| CHICAGO, March 23
CHICAGO, March 23 Rebel creditors of Peabody
Energy Corp's reorganization plan have said they
intend to appeal a bankruptcy judge's decision to allow the
world's largest private sector coal producer to exit Chapter 11
U.S. Bankruptcy Judge Barry Schermer in St. Louis approved
last week a plan by Peabody, which has valuable coal assets both
in the United States and Australia, to emerge from bankruptcy in
early April with about $2 billion of debt.
In a notice of appeal filed with the Bankruptcy Court in St.
Louis, about a dozen money managers who voted against the plan
asked an appellate court to review six issues decided by
Schermer in approving Peabody's reorganization.
Their complaints mostly center around the terms of a private
stock sale that formed part of Peabody's plan to slash more than
$5 billion of debt and exit bankruptcy. To participate in the
private offering, Peabody required creditors to support the
reorganization plan. The objecting creditors have said this
"premature" buy-in violated the U.S. bankruptcy code.

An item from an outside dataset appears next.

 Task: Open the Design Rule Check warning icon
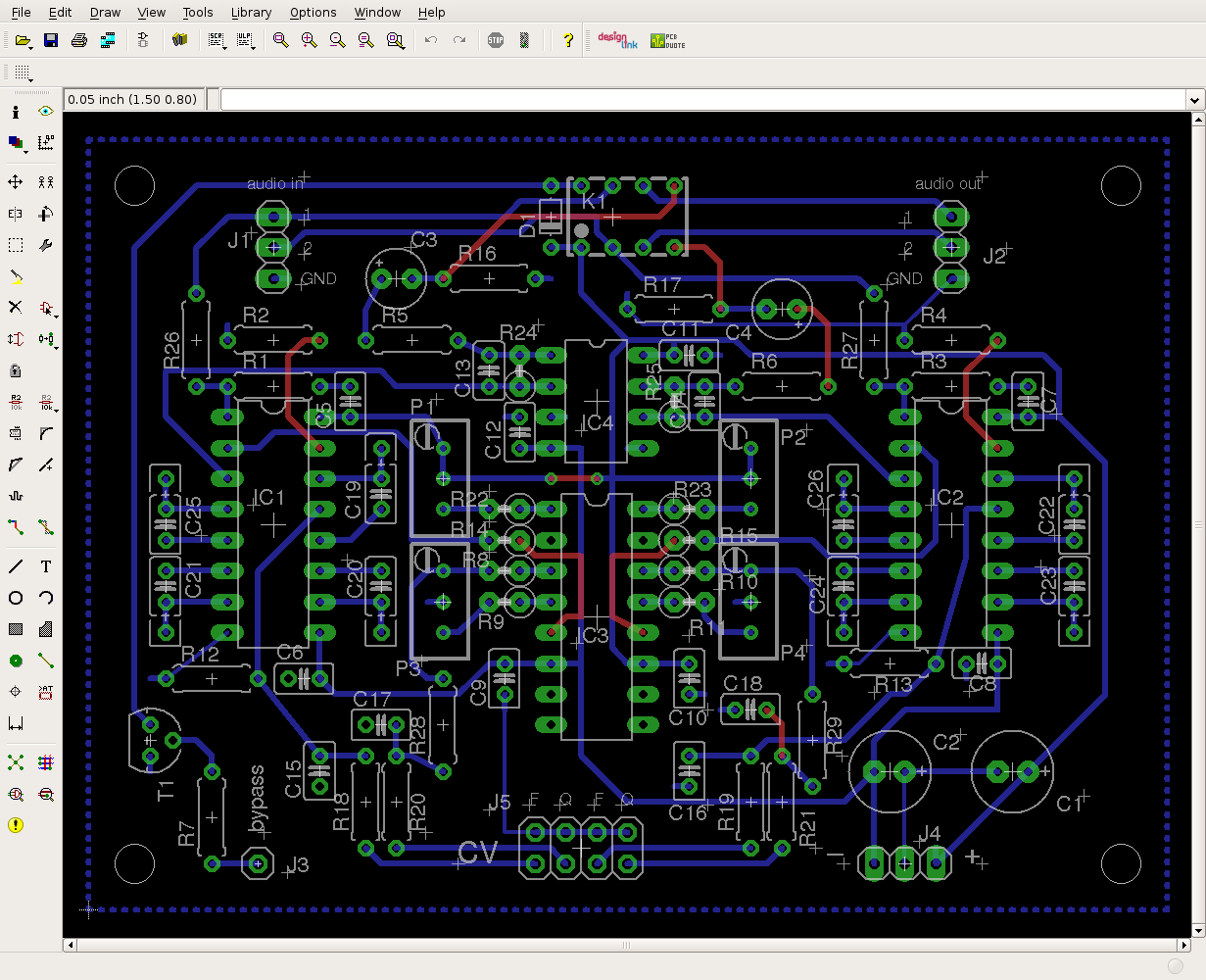pos(16,825)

In an e-mailed statement, Peabody said its reorganization
plan had received a creditor approval rate of 93 percent and
that it did not expect this appeal to derail its plans to emerge
from Chapter 11.
"The bar for appeals in these types of cases is typically
very high. Absent a court-ordered stay, we continue to expect to
emerge in early April," Peabody said.
A group of hedge funds, including Elliott Management and
Aurelius Capital Management, is expected to reap hundreds of
millions of dollars in gains from Peabody's $750 million private
placement of new shares at a 35 percent discount to the
estimated value of its reorganized stock.